While on a lunchtime dither around the supermarket I couldn’t help but overhear a couple’s complaints.
“Well, it’s not very nice,” snapped the woman, as if deeply offended.
“It’s hardly what you’d call customer service,” bemoaned her put-upon looking male partner whose tone illustrated all too clearly who was wearing the trousers.
I’d seen the counter exchange myself and while it was brisk and efficient I wouldn’t say it was in any way worthy of scorn.
I suppose we have, as a nation, got used to service with a smile.
Yes we always had Mr Jones the butcher with his cheeky banter, and Mr Bun the baker, trotting out endless innuendo about his baps.
But we’ve never really embraced the American school of retail thinking, the one in which everything has to be done with a smile that, frankly, looks painful and was most likely designed by a six-year-old with a crayon.
I hate the fact it’s now crept on to our high street, into our cafes and, most irritating of all, into our service stations.
There’s one well known American coffee chain I visit occasionally when on the road.
I’m not a great fan of the coffee culture fad – I’m more a polystyrene cup, teaspoon of instant, nine sugars kind of guy.
It’s bad enough that I can’t just order a coffee – they don’t sell it because it doesn’t end in ‘o’ – but these days I have to tell the philosophy graduate behind the counter my name.
Of course, I lie.
I may be Rob seven days a week (Robin to Mother Dearest, but only on a Sunday).

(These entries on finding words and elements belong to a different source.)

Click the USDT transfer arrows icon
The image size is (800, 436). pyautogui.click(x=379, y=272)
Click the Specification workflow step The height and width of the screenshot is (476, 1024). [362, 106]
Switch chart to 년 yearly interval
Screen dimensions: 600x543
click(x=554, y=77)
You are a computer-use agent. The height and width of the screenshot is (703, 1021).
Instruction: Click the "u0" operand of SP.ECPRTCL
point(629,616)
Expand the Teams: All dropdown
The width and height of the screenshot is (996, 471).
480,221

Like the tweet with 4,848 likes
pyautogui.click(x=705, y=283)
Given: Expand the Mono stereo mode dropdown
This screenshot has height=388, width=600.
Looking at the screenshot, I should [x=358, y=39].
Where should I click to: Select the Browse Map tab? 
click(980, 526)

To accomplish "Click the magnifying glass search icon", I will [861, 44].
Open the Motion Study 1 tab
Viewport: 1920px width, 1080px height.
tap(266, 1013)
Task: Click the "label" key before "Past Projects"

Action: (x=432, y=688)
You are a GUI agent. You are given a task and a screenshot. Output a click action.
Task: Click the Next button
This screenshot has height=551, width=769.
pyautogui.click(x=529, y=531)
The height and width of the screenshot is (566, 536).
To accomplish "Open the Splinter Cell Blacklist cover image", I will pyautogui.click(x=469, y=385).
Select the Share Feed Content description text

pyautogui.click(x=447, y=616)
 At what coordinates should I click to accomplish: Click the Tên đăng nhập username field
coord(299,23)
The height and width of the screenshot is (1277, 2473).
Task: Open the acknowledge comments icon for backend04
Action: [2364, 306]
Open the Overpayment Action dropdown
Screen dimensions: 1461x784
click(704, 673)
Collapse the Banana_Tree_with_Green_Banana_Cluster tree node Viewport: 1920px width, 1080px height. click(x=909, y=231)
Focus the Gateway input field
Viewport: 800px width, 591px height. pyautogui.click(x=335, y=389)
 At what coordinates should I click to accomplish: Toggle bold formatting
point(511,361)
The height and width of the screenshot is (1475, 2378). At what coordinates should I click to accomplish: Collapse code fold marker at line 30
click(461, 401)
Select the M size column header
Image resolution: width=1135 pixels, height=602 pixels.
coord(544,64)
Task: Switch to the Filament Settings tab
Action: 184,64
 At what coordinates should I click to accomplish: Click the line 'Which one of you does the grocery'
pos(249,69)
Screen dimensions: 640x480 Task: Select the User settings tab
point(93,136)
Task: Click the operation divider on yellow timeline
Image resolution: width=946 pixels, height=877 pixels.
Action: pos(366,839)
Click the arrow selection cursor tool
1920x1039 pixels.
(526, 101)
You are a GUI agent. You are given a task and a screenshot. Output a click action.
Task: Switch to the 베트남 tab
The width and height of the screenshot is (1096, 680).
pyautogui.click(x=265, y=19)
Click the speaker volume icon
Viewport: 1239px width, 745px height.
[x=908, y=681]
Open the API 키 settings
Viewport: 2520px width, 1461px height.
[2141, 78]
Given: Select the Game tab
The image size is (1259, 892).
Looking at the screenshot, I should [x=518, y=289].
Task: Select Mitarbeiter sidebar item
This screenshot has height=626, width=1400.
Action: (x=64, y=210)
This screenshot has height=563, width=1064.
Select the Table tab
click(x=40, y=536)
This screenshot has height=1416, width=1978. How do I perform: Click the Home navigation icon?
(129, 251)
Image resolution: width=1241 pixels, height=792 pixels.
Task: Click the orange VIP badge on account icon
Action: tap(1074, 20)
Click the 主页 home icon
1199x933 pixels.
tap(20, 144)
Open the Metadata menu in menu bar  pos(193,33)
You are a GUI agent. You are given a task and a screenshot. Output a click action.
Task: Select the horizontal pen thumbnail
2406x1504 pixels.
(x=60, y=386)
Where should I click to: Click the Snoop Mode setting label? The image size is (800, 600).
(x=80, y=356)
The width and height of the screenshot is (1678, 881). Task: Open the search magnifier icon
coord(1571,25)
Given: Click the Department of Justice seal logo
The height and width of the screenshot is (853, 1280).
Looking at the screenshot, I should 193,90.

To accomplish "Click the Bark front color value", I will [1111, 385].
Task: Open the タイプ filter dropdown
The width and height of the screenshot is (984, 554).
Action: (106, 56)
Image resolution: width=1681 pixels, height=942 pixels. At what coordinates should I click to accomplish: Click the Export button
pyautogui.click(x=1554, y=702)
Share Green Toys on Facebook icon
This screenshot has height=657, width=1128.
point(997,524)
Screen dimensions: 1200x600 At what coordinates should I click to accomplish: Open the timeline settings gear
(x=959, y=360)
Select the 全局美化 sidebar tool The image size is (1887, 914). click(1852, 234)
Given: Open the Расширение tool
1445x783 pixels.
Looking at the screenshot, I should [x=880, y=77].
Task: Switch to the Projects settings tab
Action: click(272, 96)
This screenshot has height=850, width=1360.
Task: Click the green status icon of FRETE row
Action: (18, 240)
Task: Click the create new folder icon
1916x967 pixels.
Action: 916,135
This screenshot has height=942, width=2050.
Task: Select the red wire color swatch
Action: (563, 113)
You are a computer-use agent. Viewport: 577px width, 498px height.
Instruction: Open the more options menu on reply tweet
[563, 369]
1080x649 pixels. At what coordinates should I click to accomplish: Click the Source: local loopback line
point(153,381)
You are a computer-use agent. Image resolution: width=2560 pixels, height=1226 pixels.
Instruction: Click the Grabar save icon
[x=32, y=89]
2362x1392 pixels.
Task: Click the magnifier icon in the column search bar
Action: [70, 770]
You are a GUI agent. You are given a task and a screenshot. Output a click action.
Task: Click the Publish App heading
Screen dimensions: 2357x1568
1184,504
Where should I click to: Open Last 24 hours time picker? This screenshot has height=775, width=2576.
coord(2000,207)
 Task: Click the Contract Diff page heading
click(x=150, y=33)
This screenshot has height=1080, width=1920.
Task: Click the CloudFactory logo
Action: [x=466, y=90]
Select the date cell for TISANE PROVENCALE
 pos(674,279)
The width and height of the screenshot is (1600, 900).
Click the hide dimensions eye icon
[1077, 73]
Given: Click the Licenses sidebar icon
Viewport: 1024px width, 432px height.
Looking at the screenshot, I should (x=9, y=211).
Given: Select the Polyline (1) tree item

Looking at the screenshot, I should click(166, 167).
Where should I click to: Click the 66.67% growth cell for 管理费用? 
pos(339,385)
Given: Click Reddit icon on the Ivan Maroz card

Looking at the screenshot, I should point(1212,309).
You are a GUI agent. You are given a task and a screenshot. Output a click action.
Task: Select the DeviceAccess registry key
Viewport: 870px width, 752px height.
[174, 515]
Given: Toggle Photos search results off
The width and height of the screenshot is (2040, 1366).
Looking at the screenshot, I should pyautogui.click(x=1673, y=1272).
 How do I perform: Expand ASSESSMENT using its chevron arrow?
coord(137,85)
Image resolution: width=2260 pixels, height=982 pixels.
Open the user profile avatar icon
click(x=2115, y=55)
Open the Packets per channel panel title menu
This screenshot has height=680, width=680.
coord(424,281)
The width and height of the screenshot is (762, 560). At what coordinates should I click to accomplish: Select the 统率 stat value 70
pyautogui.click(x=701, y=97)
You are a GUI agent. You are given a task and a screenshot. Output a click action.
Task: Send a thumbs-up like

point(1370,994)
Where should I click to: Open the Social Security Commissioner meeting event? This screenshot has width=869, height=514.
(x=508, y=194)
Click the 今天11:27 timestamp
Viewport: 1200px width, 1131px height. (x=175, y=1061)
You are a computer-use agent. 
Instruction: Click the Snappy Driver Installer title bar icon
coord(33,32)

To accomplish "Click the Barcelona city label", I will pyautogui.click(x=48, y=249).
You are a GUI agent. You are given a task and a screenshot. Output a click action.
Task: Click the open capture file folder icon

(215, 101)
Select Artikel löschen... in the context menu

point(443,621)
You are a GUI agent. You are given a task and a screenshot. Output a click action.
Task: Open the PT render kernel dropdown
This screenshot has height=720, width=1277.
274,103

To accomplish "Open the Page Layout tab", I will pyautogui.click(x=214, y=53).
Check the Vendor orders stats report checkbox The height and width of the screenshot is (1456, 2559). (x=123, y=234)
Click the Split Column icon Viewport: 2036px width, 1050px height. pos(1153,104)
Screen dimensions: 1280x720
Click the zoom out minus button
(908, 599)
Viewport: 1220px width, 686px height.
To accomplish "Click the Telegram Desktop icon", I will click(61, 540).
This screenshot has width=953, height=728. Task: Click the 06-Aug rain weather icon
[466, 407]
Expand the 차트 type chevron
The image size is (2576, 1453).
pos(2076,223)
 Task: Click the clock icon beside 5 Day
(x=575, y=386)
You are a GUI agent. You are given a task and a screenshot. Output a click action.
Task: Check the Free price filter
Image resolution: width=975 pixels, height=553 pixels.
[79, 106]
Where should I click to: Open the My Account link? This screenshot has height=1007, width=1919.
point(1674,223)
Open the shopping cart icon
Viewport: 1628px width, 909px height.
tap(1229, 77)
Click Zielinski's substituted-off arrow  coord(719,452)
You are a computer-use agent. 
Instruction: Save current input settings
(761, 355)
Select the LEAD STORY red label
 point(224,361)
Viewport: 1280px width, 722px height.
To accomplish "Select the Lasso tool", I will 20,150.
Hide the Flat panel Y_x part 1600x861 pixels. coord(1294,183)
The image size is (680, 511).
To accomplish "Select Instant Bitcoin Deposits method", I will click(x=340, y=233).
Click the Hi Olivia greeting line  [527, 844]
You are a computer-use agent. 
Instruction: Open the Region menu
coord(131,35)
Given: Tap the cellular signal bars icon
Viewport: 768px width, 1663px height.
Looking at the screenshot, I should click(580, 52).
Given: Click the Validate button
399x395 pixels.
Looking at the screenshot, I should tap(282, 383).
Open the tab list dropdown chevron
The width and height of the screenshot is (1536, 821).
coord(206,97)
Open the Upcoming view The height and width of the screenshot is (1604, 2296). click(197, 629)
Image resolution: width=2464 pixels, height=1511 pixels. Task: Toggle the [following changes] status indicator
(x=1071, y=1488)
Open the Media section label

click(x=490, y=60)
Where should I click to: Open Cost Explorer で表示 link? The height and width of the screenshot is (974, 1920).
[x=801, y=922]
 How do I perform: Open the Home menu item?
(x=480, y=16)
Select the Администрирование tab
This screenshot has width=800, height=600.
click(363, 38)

But at Hartshead Moor services, at 2am, I can be whoever I want.
Once, at a roadside stop just outside Oxford I laughed my socks off as they shouted across an empty café that the Latte’s for Butch and Sundance were ready.
I look nothing like Robert Redford and even less like Harrison Ford, having placed an order the week after on behalf of Luke and Han just outside Taunton.
So, service with a smile, the American way – you can take it or leave it.
But service that makes me giggle – that’s priceless.